SEBI Regulations envisage four key players connected with the setting up of a mutual fund.
Sponsor : is defined as any body corporate, acting alone or in association with another body corporate, establishes a mutual fund meeting the required formalities.
Trustee : is a person who holds the property of the trust for the benefit of the unit-holder
Asset Management Company : Signifies a company formed and registered under the Indian Companies Act,1956, for the purpose of managing the affairs of the mutual fund and operates the schemes floated by such funds and
Custodian : is a person carrying on the activity of safe keeping of the securities or participating in any clearing system on behalf of the clients to effect deliveries of securities.

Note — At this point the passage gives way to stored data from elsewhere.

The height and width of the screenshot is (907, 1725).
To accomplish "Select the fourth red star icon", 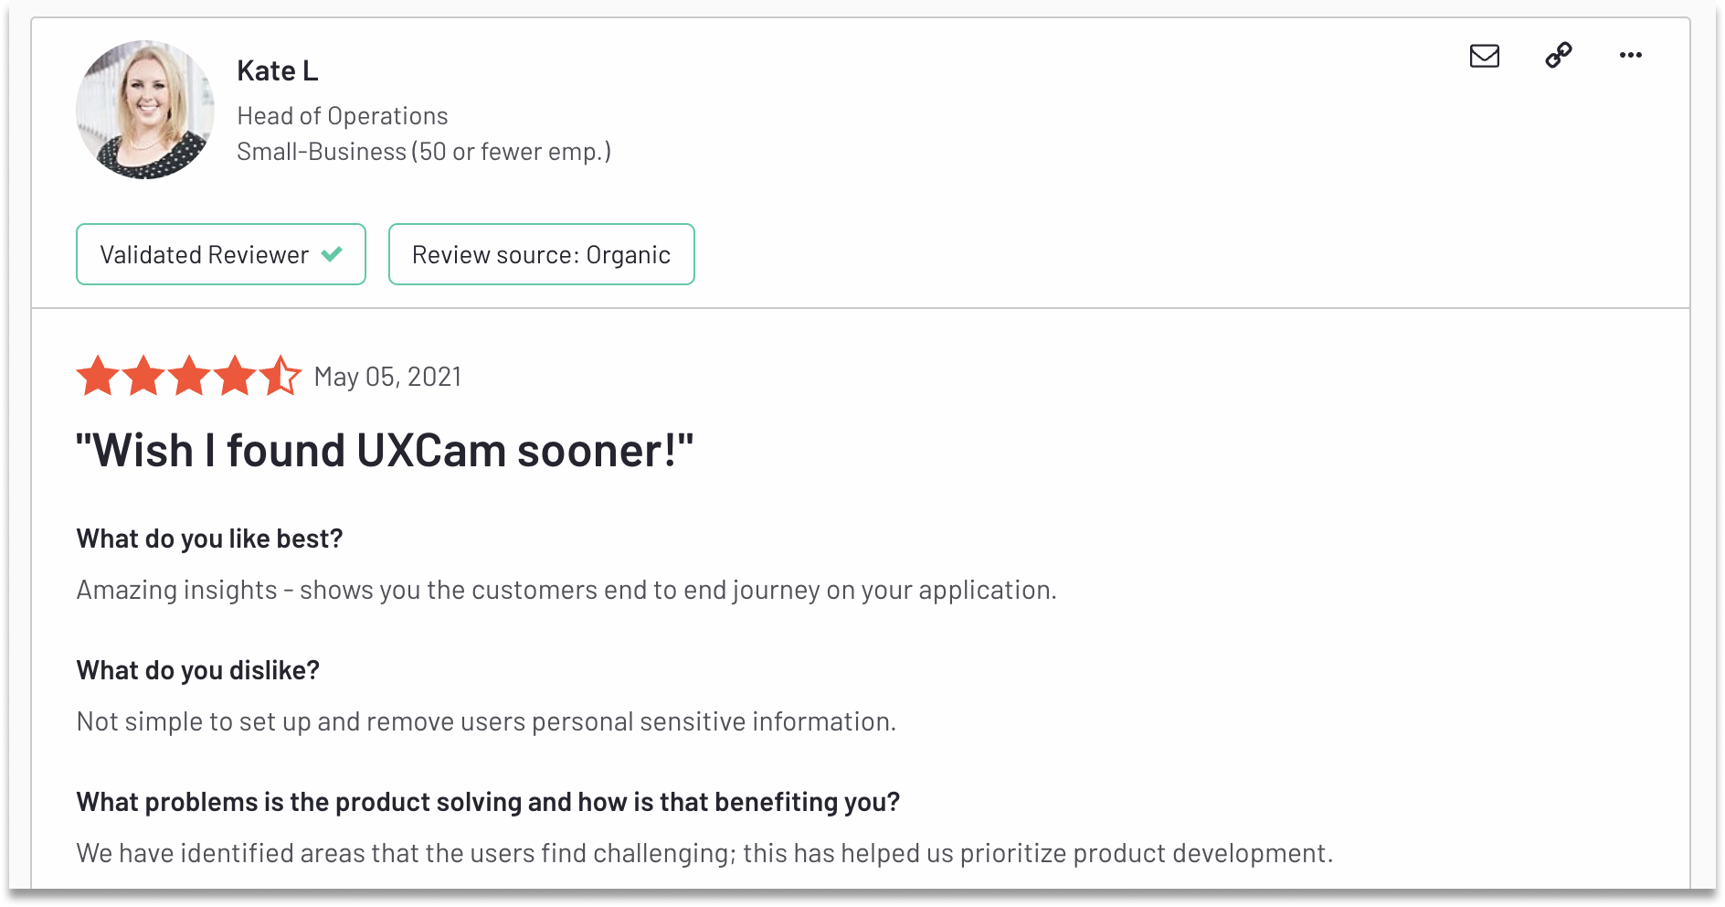I will tap(235, 375).
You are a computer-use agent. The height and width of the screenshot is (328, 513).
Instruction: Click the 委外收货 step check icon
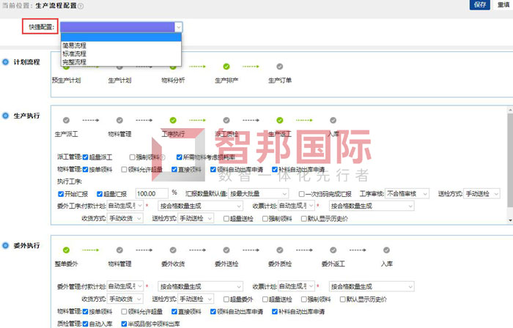[173, 250]
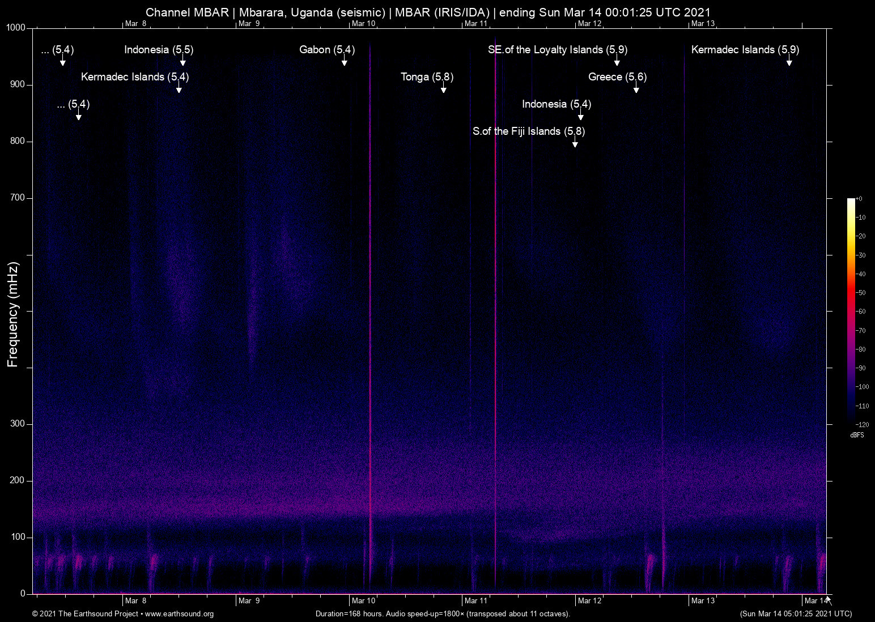
Task: Click the Greece (5.6) earthquake marker
Action: (x=636, y=88)
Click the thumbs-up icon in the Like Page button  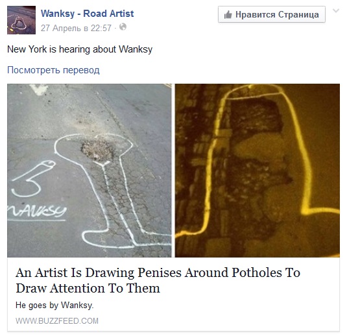[228, 15]
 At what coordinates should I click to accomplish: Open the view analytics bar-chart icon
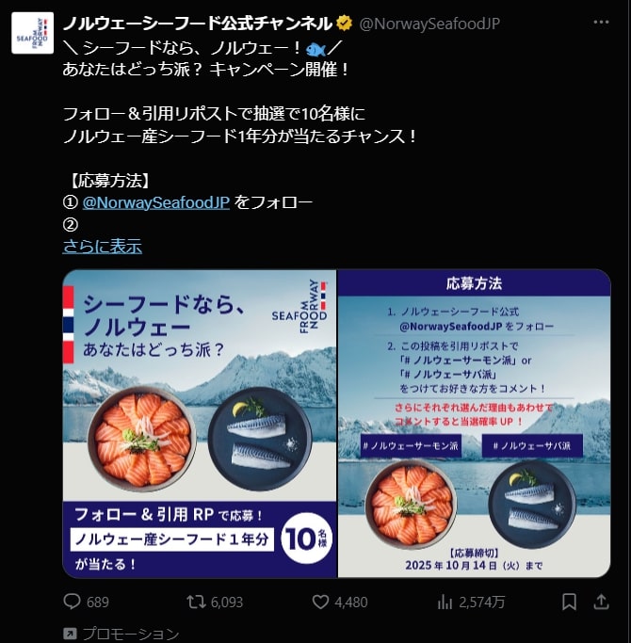[x=445, y=602]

ADVANTAGES OF MUTUAL FUNDS:

Professional Management
Diversification
Convenient Administration
Return Potential
Low Costs
Liquidity
Transparency
Flexibility
Choice of schemes
Tax benefits
Well regulated

TYPES-BY STRUCTURE:

Open-end Funds
An open-end fund is one that is available for subscription all through the year. These do not have a fixed maturity. Investors can conveniently buy and sell units at Net Asset Value (“NAV”) related prices. The key feature of open-end schemes is liquidity.

Closed-end Funds
A closed-end fund has a stipulated maturity period which generally ranging from 3 to 15 years. The fund is open for subscription only during a specified period. Investors can invest in the scheme at the time of the initial public issue and thereafter they can buy or sell the units of the scheme on the stock exchanges where they are listed.

Interval Funds
Interval funds combine the features of open-ended and close-ended schemes. They are open for sale or redemption during pre-determined intervals at NAV related prices.

Growth Funds
The aim of growth funds is to provide capital appreciation over the medium to long term. Such schemes normally invest a majority of their corpus in equities. It has been proved that returns from stocks, have outperformed most other kind of investments held over the long term. Growth schemes are ideal for investors having a long term outlook seeking growth over a period of time.

Income Funds
The aim of income funds is to provide regular and steady income to investors. Such schemes generally invest in fixed income securities such as bonds, corporate debentures and Government securities. Income Funds are ideal for capital stability and regular income.

Balanced Funds
The aim of balanced funds is to provide both growth and regular income. Such schemes periodically distribute a part of their earning and invest both in equities and fixed income securities in the proportion indicated in their offer documents. In a rising stock market, the NAV of these schemes may not normally keep pace, or fall equally when the market falls. These are ideal for investors looking for a combination of income and moderate growth.

Money Market Funds
The aim of money market funds is to provide easy liquidity, preservation of capital and moderate income. These schemes generally invest in safer short-term instruments such as treasury bills, certificates of deposit, commercial paper and inter-bank call money. Returns on these schemes may fluctuate depending upon the interest rates prevailing in the market. These are ideal for Corporate and individual investors as a means to park their surplus funds for short periods.